Baha’is believe in one God that created the universe and all creatures and forces within in. This unknowable essence, whom we call God, has perfect and complete knowledge of the His creation. Why then, do lawyers deem something an “act of God” when it is outside of the control of the parties to the contract? An act of God provision seems to place the blame on God in order to relinquish liability, excusing performance of the duty-bound parties.
‘Abdu’l-Baha states in The Promulgation of Universal Peace:
“Can humanity conceive a plan and policy better and superior to that of God? It is certain that no matter how capable man may be in origination of plan and organization of purpose, his efforts will be inadequate when compared with the divine plan and purpose… As He is kind to all, we must be likewise; and it is certain that this will be most acceptable to God.”
In the legal world, however, when the plan of God does not fit our laid-out contractual obligations, we simply call it an “act of God” and excuse our performance of the contract.

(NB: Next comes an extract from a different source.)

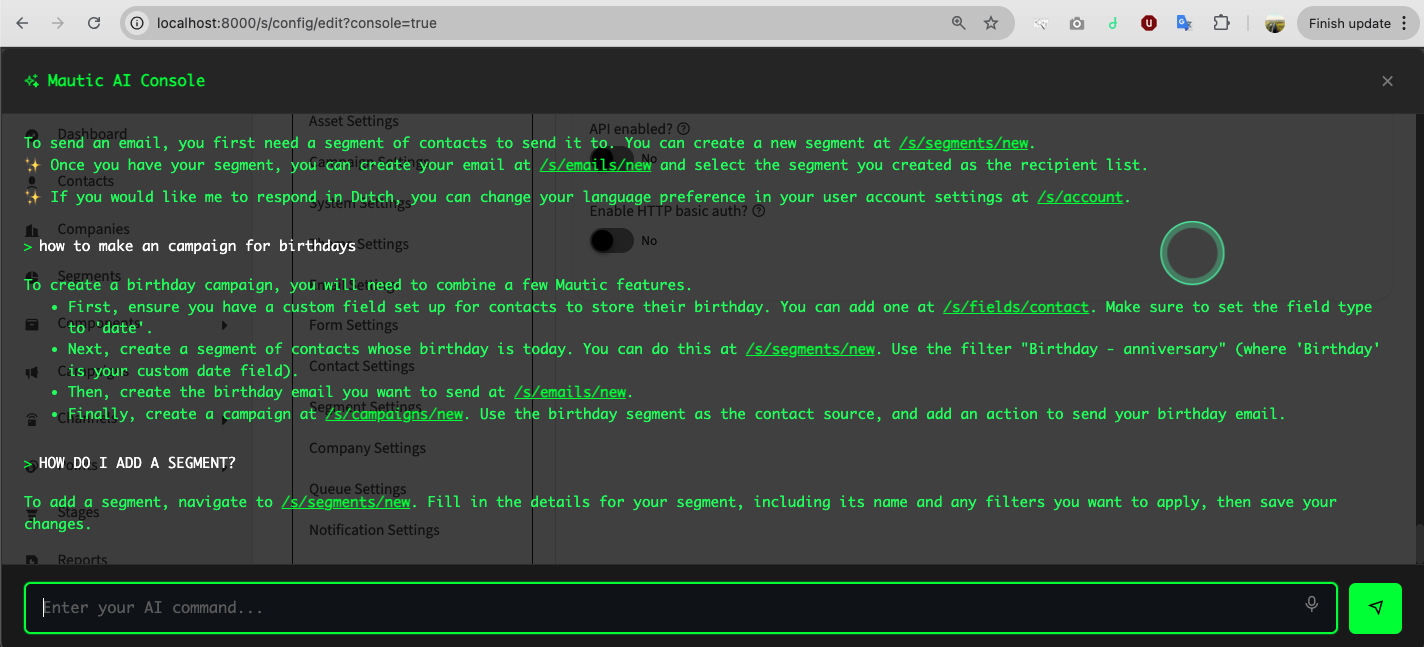This screenshot has width=1424, height=647.
Task: Click the Finish update button
Action: (1350, 23)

After conducting research on “act of God” clauses, I found that most contracts use what is commonly referred to as a “force majeure” provision, a clause that relieves a contracting party from failure to perform in certain circumstances. The theory of the law, which translated from the French as “superior force” means that neither party is the cause of the circumstance; therefore, neither party should either benefit or be at risk for the results. The English use the term “act of God.”
A California case defined “force majeure” as not being necessarily limited to the equivalent of an “act of God.” The test is “whether under the particular circumstances there was such an interference occurring without the party’s intervention as could not have been prevented by the exercise of prudence, diligence and care.” Mathes v. City of Long Beach, 263 P.2d 472, 477 (Cal. Ct. App. 1953). Since the unfortunate events of September 11, 2001, terrorism has become a well-known “force majeure” clause, and not an “act of God” provision. This makes sense, for “force majeure” allows for human interaction in the chain of causation. God should not be to blame.
And this demonstrates how important it is for Baha’is to follow the guidance laid out for us, such as in The Promulgation of Universal Peace, where ‘Abdu’l-Baha states, “… the policy of God is perfect. Therefore, we must follow the will and plan of God.” That way, the acts of God are not viewed as disasters or bad occurrences but rather bounties, allowing us to put our ideas and principles into practice, with the assistance of a divine power!